Теперь, весной сорок третьего, когда мало того, что был разрушен весь жизненный уклад всех землевладельцев в Ромашино, как и во всех поблизости деревнях и тысячах других, но не было также рабочего скота, машин, оборудования и работников и к тому же жители недоедали, а все кругом уничтожено, разрушено, – теперь надо было лишь начинать с чего-то, с самого начала. Главное – была своя земля.

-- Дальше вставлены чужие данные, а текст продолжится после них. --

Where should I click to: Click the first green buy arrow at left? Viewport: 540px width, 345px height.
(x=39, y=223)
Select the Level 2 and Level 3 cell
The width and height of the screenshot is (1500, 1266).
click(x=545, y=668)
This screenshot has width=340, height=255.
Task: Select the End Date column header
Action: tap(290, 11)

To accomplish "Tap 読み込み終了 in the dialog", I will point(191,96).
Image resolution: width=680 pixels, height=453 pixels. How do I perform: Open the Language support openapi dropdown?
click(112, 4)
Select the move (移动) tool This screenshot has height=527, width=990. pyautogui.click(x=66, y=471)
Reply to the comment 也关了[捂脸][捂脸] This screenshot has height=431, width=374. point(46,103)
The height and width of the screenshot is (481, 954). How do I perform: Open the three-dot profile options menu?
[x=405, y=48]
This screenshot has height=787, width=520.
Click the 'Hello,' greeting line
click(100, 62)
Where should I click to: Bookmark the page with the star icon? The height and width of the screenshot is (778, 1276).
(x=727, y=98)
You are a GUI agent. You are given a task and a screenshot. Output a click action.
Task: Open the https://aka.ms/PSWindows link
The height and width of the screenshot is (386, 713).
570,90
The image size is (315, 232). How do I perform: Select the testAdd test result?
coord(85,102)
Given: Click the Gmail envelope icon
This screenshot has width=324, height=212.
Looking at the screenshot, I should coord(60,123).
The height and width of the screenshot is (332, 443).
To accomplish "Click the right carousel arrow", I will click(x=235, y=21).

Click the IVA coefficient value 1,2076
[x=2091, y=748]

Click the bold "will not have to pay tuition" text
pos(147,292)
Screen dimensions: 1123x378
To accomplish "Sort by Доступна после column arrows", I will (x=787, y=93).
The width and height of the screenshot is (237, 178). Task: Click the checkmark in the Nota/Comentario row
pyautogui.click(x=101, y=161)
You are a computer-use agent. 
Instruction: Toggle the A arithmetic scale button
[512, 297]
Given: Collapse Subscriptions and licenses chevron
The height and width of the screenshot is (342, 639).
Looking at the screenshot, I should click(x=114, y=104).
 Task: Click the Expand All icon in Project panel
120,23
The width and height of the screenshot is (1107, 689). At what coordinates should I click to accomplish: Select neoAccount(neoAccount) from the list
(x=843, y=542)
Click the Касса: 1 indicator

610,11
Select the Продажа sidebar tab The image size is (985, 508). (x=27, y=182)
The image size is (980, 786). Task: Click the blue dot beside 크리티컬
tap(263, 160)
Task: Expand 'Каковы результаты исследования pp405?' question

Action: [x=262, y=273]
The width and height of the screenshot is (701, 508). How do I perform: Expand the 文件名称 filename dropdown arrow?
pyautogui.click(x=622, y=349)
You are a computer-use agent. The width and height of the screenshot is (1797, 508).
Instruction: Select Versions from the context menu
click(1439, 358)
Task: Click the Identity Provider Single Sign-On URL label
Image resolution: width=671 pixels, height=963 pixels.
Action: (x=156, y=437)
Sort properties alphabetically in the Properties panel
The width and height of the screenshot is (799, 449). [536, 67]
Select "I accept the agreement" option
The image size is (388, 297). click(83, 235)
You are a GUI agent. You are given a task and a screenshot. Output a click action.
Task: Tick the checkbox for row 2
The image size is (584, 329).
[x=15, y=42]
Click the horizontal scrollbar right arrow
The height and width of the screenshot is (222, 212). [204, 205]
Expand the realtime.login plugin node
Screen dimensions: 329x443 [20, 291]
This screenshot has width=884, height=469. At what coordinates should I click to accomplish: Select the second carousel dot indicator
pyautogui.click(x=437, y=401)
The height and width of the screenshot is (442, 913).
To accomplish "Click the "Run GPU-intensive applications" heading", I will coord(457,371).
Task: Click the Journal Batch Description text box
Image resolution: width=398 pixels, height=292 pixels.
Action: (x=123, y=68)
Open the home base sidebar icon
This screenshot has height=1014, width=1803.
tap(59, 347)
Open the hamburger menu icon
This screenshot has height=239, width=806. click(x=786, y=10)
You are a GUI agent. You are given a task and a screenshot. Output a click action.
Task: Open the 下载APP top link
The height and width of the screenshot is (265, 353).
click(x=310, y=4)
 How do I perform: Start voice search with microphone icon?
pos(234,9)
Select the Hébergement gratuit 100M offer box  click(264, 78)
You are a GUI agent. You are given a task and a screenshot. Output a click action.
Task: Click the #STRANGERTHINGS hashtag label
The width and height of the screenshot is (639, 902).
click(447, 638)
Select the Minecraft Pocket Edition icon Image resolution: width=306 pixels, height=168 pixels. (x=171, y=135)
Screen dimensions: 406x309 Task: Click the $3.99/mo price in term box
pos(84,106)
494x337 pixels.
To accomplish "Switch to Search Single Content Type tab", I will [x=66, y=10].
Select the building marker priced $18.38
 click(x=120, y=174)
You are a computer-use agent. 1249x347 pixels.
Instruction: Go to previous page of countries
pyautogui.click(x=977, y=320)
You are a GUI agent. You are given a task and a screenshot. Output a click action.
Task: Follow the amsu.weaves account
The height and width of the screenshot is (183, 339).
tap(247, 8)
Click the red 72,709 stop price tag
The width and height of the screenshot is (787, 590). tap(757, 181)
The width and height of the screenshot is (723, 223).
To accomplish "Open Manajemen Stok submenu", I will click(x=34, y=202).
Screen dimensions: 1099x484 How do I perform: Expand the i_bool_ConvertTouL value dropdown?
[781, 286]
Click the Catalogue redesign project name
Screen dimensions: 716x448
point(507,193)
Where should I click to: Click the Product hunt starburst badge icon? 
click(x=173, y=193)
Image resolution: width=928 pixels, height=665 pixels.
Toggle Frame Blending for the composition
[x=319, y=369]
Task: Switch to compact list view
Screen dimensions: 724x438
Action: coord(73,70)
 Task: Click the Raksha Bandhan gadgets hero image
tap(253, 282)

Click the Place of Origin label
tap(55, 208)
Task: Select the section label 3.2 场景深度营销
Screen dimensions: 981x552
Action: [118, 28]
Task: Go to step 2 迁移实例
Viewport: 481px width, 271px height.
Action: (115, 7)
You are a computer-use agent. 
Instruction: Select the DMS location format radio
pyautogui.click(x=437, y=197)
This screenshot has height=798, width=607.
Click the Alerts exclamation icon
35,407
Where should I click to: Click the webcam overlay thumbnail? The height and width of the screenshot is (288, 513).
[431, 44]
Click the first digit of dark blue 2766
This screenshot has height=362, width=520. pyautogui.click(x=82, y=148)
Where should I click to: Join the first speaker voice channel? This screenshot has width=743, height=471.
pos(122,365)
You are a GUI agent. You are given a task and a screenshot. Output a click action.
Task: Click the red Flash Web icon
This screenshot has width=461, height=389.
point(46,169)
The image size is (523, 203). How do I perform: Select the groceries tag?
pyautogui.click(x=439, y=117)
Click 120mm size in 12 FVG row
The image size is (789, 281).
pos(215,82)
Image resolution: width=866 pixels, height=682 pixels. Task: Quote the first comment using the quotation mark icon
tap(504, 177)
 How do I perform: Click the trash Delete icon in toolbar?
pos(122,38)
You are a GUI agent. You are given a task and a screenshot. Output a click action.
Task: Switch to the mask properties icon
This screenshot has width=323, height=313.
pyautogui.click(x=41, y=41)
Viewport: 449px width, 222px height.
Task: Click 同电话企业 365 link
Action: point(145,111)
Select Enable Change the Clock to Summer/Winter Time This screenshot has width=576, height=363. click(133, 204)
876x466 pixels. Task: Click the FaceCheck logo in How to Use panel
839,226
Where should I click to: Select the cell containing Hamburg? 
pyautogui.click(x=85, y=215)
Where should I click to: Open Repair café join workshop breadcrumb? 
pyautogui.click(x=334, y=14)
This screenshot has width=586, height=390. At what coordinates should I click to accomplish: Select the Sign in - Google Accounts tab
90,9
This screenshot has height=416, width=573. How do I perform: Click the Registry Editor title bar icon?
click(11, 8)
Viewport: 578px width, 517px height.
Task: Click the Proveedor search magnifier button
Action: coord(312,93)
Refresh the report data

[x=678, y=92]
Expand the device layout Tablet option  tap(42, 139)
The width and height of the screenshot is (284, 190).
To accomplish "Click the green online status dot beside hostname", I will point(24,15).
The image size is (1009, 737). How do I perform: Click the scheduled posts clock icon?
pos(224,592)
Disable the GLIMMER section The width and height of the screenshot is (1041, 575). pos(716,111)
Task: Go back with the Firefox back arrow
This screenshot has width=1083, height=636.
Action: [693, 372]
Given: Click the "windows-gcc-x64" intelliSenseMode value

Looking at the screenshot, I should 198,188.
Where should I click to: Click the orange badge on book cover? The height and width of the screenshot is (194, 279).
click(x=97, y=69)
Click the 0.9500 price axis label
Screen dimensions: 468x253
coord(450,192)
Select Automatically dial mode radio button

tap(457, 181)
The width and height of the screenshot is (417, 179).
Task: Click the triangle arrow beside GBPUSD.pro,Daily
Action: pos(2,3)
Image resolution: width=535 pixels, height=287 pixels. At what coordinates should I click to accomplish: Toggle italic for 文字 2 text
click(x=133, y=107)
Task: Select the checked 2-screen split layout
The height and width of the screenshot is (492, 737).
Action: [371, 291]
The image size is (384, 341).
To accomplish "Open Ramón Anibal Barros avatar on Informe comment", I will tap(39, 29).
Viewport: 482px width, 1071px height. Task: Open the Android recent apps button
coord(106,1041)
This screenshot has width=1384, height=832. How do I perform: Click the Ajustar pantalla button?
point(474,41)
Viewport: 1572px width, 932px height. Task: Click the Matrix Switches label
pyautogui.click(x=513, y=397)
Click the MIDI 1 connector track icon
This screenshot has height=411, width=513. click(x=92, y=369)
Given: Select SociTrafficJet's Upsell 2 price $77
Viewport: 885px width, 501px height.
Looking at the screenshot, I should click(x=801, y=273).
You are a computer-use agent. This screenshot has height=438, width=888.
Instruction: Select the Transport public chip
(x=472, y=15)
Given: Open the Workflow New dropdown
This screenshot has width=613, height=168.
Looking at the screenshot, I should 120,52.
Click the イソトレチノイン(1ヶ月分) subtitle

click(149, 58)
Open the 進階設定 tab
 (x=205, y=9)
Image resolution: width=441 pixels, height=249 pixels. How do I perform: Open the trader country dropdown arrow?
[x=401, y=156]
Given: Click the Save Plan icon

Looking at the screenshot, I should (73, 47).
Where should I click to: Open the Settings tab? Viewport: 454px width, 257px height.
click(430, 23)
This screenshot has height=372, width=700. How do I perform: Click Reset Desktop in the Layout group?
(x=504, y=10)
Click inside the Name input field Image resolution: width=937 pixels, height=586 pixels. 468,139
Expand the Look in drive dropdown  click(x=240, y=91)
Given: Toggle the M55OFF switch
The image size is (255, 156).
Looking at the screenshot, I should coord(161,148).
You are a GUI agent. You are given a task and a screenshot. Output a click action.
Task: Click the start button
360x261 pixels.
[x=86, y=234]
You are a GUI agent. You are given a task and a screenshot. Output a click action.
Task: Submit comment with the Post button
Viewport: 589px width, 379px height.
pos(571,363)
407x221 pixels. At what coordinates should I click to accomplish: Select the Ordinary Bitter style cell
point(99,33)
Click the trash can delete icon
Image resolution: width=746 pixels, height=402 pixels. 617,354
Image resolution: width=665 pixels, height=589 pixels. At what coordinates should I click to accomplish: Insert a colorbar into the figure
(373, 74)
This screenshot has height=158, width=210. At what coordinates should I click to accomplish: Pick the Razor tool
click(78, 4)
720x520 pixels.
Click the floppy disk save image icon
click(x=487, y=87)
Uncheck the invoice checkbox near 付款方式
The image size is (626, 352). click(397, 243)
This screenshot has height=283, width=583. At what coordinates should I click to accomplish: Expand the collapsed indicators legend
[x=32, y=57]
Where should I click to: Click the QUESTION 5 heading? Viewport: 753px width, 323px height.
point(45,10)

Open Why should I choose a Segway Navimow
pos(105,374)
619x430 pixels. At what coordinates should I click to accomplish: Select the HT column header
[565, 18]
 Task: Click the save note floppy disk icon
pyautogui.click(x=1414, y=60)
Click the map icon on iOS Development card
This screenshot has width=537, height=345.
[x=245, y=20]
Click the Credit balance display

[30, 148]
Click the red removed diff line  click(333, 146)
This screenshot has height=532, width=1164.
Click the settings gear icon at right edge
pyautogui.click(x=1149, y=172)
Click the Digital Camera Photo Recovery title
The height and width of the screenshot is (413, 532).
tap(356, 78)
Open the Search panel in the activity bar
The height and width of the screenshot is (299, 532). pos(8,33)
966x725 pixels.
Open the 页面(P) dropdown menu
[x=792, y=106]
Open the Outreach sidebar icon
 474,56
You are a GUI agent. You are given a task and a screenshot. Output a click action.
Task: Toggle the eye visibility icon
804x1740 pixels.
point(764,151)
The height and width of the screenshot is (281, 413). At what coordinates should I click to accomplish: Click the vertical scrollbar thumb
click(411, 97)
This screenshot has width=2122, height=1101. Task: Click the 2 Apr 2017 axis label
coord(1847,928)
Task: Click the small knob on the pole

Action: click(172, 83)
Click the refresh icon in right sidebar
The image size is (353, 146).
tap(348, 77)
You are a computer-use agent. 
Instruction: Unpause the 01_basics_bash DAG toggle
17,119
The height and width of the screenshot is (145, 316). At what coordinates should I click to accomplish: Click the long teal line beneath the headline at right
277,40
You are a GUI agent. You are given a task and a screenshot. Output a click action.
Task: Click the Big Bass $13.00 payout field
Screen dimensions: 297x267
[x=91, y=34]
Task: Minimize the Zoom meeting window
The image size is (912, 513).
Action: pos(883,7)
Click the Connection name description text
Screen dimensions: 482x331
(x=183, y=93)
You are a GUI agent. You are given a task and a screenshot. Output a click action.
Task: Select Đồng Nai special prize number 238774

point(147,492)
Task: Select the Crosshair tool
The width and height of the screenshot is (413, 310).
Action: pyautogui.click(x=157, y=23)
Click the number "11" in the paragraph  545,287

Наступил май. Обычно в мирное время деревенские мальчишки уже начинали, точно резвящиеся козлята, пробующие ножки, зыкать босиком по взгоркам. Но нынче все – и Антон с Сашей вместе с тетей Дуней – занимались ежедневной копкой (под посев) полей. Анну не пустили – урезонили:
– Да куда ж тебе – с инвалидностью! Ты уж дома нас обслуживай; здесь не легче, чай. Но что-нибудь одно хотя б.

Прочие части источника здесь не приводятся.